Bayesian Neural Net
Super Deep Learning That Knows When It’s Tricked
This is the third chapter in the series on Bayesian Deep Learning. The previous article is available here.
We already know that neural networks are arrogant. But another failing of standard neural nets is a susceptibility to being tricked. Imagine a CNN tasked with a morally questionable task like face recognition. It gets its input from a security camera. But what happens when the security camera sends a picture of a dog, a mannequin or a child’s doll? The CNN will still output classifications having been tricked by something with a resemblance to human face. CNNs cry out for the Bayesian treatment, because we don’t want our work undermined by silly mistakes and because where the consequences of misclassification are high we want to know how sure the network is. How likely is a doll, or any real person, being a wanted criminal? We need to know.
Chapter Objectives
- Learn how to implement a Bayesian convolutional model
- Understand how we can identify bad input data without ever having seen it
- Understand how parameter problems of Bayesian neural networks influence training
As we’ve discovered in earlier articles, Bayesian analysis deals in distributions and not single values. We’ve seen it with normal distributions where we’re getting a continuous floating point back with the most likely return value of the mean. The distribution for a categorical becomes the discreet (piano key rather than violin string). For probabilities we’ll get a specific result such as a class, an index (or a note if we squeeze the musical analogy). The distribution is informed by the logits from our model.

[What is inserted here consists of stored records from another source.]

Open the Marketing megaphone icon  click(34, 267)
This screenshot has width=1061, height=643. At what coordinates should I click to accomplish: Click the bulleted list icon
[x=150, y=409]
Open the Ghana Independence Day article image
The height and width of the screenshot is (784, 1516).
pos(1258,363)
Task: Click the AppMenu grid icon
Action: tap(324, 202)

Being able to perform very well with considerably less data, while throwing in an ability to generalise better makes Bayesian neural networks desirable. And that’s without considering the other advantages. There is however one disadvantage to a Bayesian implementations that become important in this chapter. Bayesian implementations need more parameters. Considering that a whole distribution replaces every weight value parameter it’s surprising that only twice as many parameters are required. It’s simple to see where the quite specific ‘twice as many’ figure comes from as the weight distributions are mostly normal distributions and those normal distributions each have two parameters of their own.
In the deviant manor that comes naturally to the author, a strange new dataset has been created to highlight the problem. We find ourselves helping parents solve an important problem. Parents are always interested in the measuring the height of their children. Well, no longer do they need fret about carrying a ruler around with them all day. We’ll create a model that estimates height from a picture. A dataset has been created consisting of 836 silhouettes of babies and toddlers in addition to their heights. Rather than classification problem we’re therefore solving a regression problem. We aim to return a single floating-point value corresponding to the height of the child silhouetted in the photograph. It’s a slightly harder problem than the classification exercise from the last chapter and made even more so by the occasional presence of a spider. While the training set consists only of valid human silhouettes, after training we’ll throw in spiders just for fun. And this is where it gets fun, because we want to avoid returning height measurements for insects but we aren’t allowed any pictures of insects in training.
Of course spiders are usually smaller things than children. So to prevent simple discrimination based on a ridiculousl difference in size, spiders were upscaled to occupy a space comparable to the children. Furthermore, in the spirit of making the task quite arbitrarily difficult, the children have been randomly rescaled so silhouettes are anywhere between 1/2 and 2x their original. Of course, rescaling doesn’t make much sense when we’re interested in the height of the children! But the rather elaborately contrived senseless problem perfectly demonstrates the power of Bayesian Deep Learning. You’ll see how well the models generalise to real world situations with few training examples and without any examples of the corrupted data they likely to receive!
Lets get stuck into the problem with TensorFlow probability. The full code as well as the data is available in a Jupyter Notebook online at: https://github.com/DoctorLoop/BayesianDeepLearning. First we’ll define the architecture.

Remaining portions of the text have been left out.